Roy Romanow has made it clear that he wants to ensure that "two-tier" health care continues to be forbidden in Canada. Too late. If you are on workers compensation, are in the RCMP or the military, if your company has its own salaried physicians, if you use a private hospital like Shouldice (which specializes in hernia surgery) in Toronto or one of the country’s private abortion clinics, if you are a member of the medical professions, or know someone who is, or are just articulate and determined or famous and connected, if you travel to the U.S. or any one of a number of other places, you can get better, faster or more satisfactory care than someone who just lets the wheels of Medicare grind on.

Moreover, technology is allowing the remote delivery of ever more health services, so the ability of governments to frustrate patients’ desire to get better and faster treatment is declining, and that decline will accelerate. The debate, therefore, is really about how many tiers and under what conditions. And many of these tiers are beyond government control.

Virtually any kind of pharmaceutical product can now be purchased over the Internet from foreign providers who can evade our government’s controls. You can even get involved in on-line auctions for the drugs you want. Your x-rays or MRI scans can be read just as easily by a radiologist in Boston or Bombay as in Toronto or Truro.

More powerfully, the brain repair team at Dalhousie University recently operated on a patient in Saint John, New Brunswick. The surgeons never left Halifax. Using video cameras and computer controls, they operated robotic arms that actually did the surgery hundreds of kilometers away. When you can go to a surgical booth in Canada and be operated on by the best surgeon in the world, who may be at his office in London or Houston or Minneapolis, the notion of a closed national health system in which people must take what public authorities decide they should have simply cannot survive.

Multiple tiers is a slippery concept. For some, if some people can get a service by paying for it, while others who cannot pay do not get access, that is multiple tiers. On the other hand, there are people who oppose tiers because of an ideology of egalitarianism. Thus two people with similar conditions may both get treated, one more quickly through private payment, the other more slowly, but within appropriate norms for their conditions, by Medicare.

We are not talking about people being denied care based on ability to pay, because anyone willing to wait will eventually get care (although we possess no figures on how many die while queuing for public health care). The complaint is rather that someone got care more quickly. That’s a very different objection: No one should be able to get faster treatment than in the public system, even where such faster access does not affect the quality or timeliness of the care obtained by people who continue to use the public system.

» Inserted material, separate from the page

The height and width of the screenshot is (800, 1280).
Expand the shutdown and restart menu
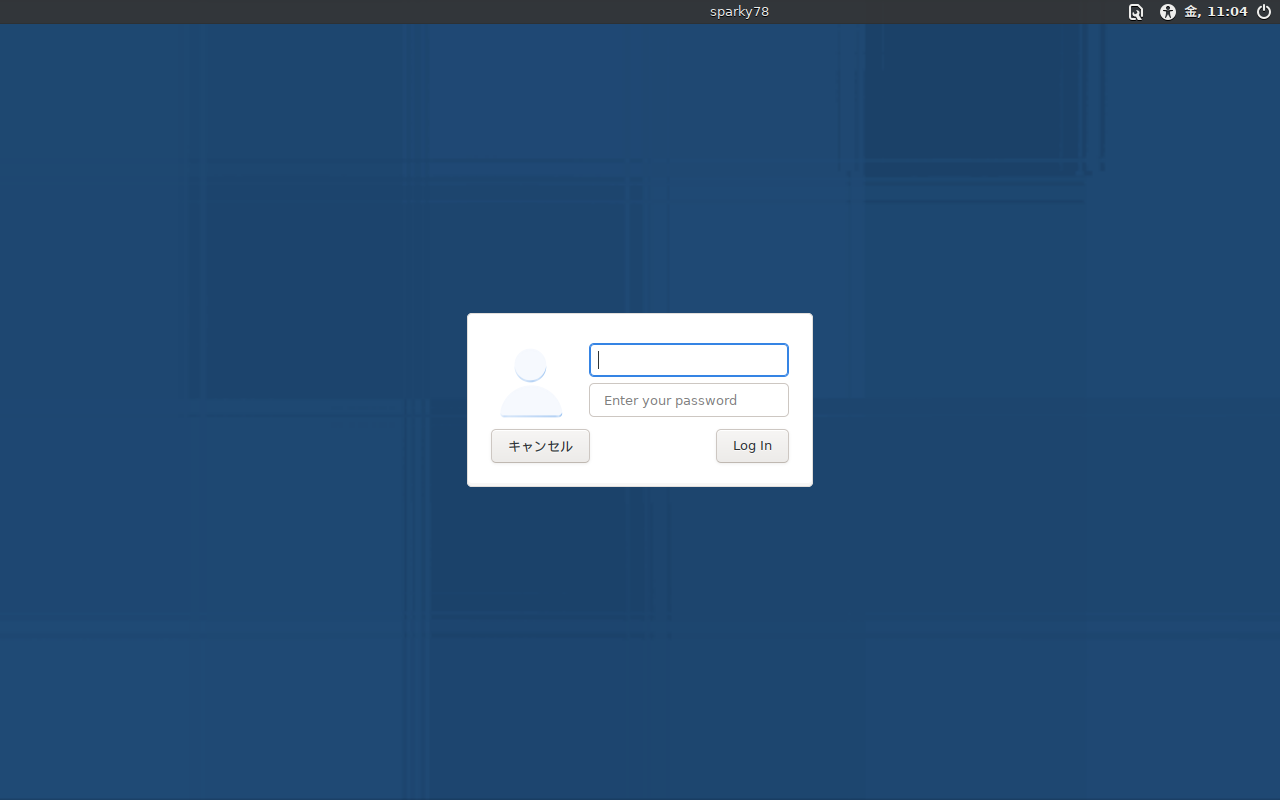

This peculiar brand of egalitarianism suggests that people should not be denied service because of their own inability to pay, but should be denied access because of their neighbour’s inability or unwillingness to pay (through taxes) for the care an individual decides he or she needs.

Canada is almost alone in the Western world in outlawing people paying privately for services that are also publicly insured. One consequence of this is that there are many services, such as drugs or home care, that we cannot afford to cover publicly, whereas they are often publicly insured elsewhere.

Thus, by forbidding people who wish to do so the ability to pay, we satisfy our ideological craving for egalitarianism, but at the cost of an inability to make room in the public budget for a wider range of services that low-income people might truly need.

Now this might be a defensible trade-off if our system were superior to others, and indeed we frequently hear it said that we have the best health care system in the world. But neither the World Health Organization (in its ranking of world health systems) nor the citizens of Canada, nor the poor and the elderly in Canada (based on polling data), agree.

In sum, many of Mr. Romanow’s concerns, and those of the Canadian health care establishment whose views he now repeats, are ideological, and have little to do with the quality of care delivered within the public system. He clings to a system that outlaws private spending on publicly-insured services, in the mistaken belief that parallel systems rob the public system of resources, while both objective and subjective international rankings show that multiple tiers of access are fully compatible with high quality public systems, high levels of care overall, high levels of patient satisfaction and public health outcomes as good or better than Canada’s.